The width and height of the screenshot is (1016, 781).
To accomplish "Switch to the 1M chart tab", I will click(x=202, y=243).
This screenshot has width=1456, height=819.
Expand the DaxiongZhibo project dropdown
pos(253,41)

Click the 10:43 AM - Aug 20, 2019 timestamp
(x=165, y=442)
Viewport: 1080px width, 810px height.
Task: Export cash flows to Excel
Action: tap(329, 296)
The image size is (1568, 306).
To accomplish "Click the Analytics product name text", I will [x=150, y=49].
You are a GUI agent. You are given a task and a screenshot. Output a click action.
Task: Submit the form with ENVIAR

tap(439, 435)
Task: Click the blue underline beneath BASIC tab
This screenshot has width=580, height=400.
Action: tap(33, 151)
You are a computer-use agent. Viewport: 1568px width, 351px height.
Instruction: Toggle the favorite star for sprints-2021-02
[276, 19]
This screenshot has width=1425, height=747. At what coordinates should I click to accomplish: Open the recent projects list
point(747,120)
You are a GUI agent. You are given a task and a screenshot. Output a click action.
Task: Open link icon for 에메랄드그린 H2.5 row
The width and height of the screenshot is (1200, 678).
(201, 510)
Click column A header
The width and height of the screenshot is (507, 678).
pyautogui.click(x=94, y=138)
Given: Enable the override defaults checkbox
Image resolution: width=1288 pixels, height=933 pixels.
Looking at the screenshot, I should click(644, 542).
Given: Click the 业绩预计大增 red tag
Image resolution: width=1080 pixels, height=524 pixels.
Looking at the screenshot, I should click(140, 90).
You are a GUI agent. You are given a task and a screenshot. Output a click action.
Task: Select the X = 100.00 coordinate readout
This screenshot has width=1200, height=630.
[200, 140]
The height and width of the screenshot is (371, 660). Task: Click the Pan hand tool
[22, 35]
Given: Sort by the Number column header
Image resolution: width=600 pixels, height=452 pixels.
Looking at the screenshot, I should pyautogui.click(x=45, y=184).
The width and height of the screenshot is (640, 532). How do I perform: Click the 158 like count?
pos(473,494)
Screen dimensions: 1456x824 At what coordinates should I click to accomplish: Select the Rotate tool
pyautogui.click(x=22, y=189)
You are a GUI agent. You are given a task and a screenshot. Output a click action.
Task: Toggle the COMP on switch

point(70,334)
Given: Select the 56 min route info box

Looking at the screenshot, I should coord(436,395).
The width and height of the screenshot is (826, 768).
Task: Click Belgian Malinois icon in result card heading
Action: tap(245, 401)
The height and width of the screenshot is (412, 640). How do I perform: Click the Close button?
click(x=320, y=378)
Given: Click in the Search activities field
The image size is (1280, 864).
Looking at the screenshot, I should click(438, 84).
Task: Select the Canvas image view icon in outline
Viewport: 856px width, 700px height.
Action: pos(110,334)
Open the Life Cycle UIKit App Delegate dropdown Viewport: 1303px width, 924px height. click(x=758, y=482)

..........

-- Task brief --
A word-for-word copy of the data above is the goal, so set it all down again.

-- Solved problem --
The width and height of the screenshot is (1016, 781).
To accomplish "Switch to the 1M chart tab", I will click(x=202, y=243).
This screenshot has width=1456, height=819.
Expand the DaxiongZhibo project dropdown
pos(253,41)

Click the 10:43 AM - Aug 20, 2019 timestamp
(x=165, y=442)
Viewport: 1080px width, 810px height.
Task: Export cash flows to Excel
Action: tap(329, 296)
The image size is (1568, 306).
To accomplish "Click the Analytics product name text", I will [x=150, y=49].
You are a GUI agent. You are given a task and a screenshot. Output a click action.
Task: Submit the form with ENVIAR

tap(439, 435)
Task: Click the blue underline beneath BASIC tab
This screenshot has width=580, height=400.
Action: tap(33, 151)
You are a computer-use agent. Viewport: 1568px width, 351px height.
Instruction: Toggle the favorite star for sprints-2021-02
[276, 19]
This screenshot has width=1425, height=747. At what coordinates should I click to accomplish: Open the recent projects list
point(747,120)
You are a GUI agent. You are given a task and a screenshot. Output a click action.
Task: Open link icon for 에메랄드그린 H2.5 row
The width and height of the screenshot is (1200, 678).
(201, 510)
Click column A header
The width and height of the screenshot is (507, 678).
pyautogui.click(x=94, y=138)
Given: Enable the override defaults checkbox
Image resolution: width=1288 pixels, height=933 pixels.
Looking at the screenshot, I should click(644, 542).
Given: Click the 业绩预计大增 red tag
Image resolution: width=1080 pixels, height=524 pixels.
Looking at the screenshot, I should click(140, 90).
You are a GUI agent. You are given a task and a screenshot. Output a click action.
Task: Select the X = 100.00 coordinate readout
This screenshot has width=1200, height=630.
[200, 140]
The height and width of the screenshot is (371, 660). Task: Click the Pan hand tool
[22, 35]
Given: Sort by the Number column header
Image resolution: width=600 pixels, height=452 pixels.
Looking at the screenshot, I should pyautogui.click(x=45, y=184).
The width and height of the screenshot is (640, 532). How do I perform: Click the 158 like count?
pos(473,494)
Screen dimensions: 1456x824 At what coordinates should I click to accomplish: Select the Rotate tool
pyautogui.click(x=22, y=189)
You are a GUI agent. You are given a task and a screenshot. Output a click action.
Task: Toggle the COMP on switch

point(70,334)
Given: Select the 56 min route info box

Looking at the screenshot, I should coord(436,395).
The width and height of the screenshot is (826, 768).
Task: Click Belgian Malinois icon in result card heading
Action: tap(245, 401)
The height and width of the screenshot is (412, 640). How do I perform: Click the Close button?
click(x=320, y=378)
Given: Click in the Search activities field
The image size is (1280, 864).
Looking at the screenshot, I should click(438, 84).
Task: Select the Canvas image view icon in outline
Viewport: 856px width, 700px height.
Action: pos(110,334)
Open the Life Cycle UIKit App Delegate dropdown Viewport: 1303px width, 924px height. click(x=758, y=482)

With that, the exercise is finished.